Потом Эрика лежала в объятиях Августа и не чувствовала ничего, кроме тепла. Музыка ушла, но Эрика прекрасно знала, что завтра утром возьмет очередную стопку бумаги и все запишет. Август плавно скользил пальцами по ее плечу, словно по-прежнему не верил в то, что Эрика настоящая, или боялся, что она исчезнет. За окном по-прежнему запускали фейерверки, Эверфорт праздновал наступление нового года, и Эрика совсем как в детстве верила в то, что все плохое ушло от них, а впереди будет лишь добро, любовь и счастье.
Она понимала, что надежда на счастливое будущее полна самообмана — и все-таки хотела надеяться.
— Я тебя люблю, — негромко произнес Август. Эрике подумалось, что он давно никому не говорил этих слов. Настолько давно, что успел забыть, как они звучат. И о любви успел забыть тоже — а теперь вот вспомнил.
— Я тебя тоже, — откликнулась Эрика. Когда-то она решила, что ее жизнь будет принадлежать только музыке, и отказалась от любви — и сейчас впервые усомнилась в правильности своего давнего решения.
— Мне столько хочется у тебя спросить, — произнес Август. Эрика посмотрела ему в лицо — должно быть, никто и никогда не видел его таким: мягким, расслабленным, наконец-то позволившим себе любовь и нежность. Сейчас Август был похож на рыцаря, который наконец-то снял доспехи цинизма и злости. Наступит утро, он облачится в них снова — но пока до утра еще далеко.
— Спрашивай, — ответила Эрика. Август усмехнулся, поцеловал ее в висок.
— Эти артефакты — работа Моро? Кто он на самом деле?

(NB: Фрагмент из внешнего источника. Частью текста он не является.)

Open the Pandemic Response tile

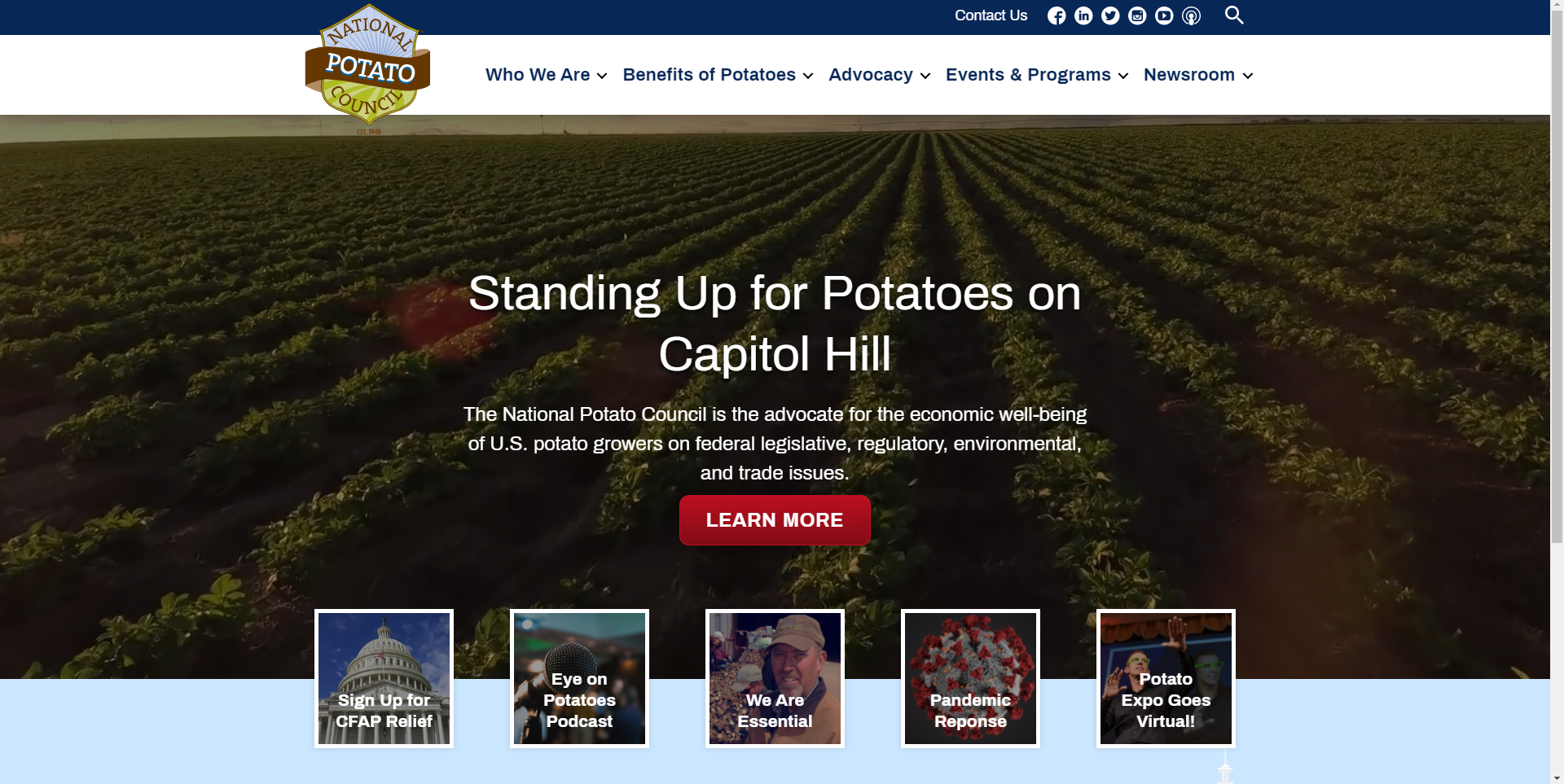click(970, 678)
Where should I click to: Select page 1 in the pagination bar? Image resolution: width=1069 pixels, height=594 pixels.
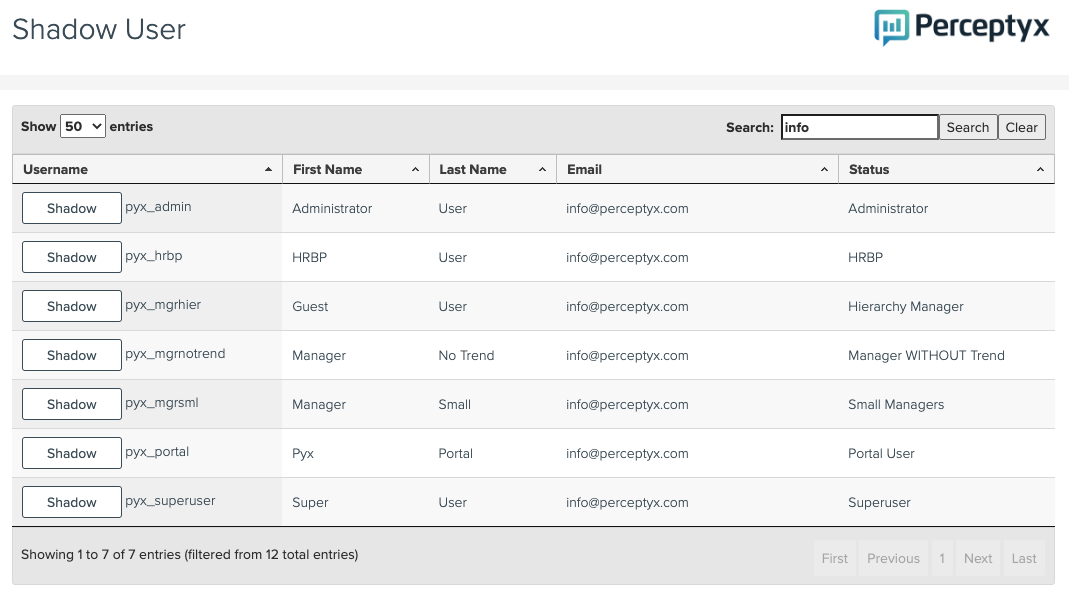pos(941,558)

— Да, он сделал их для меня, — ответила Эрика. Вечером Моро сказал, что проведет ночь вне дома, и она впервые подумала о том, где и с кем он может быть. — Но кто он — я не знаю. Может быть, джиннус. Или даймония. Не знаю.
Август рассмеялся.
— Джиннус? Ну, с его физиономией это вполне возможно. Ты его не боишься?
Эрика удивленно посмотрела на Августа.
— Бояться? Нет! С чего бы? Я не видела от него ничего, кроме добра.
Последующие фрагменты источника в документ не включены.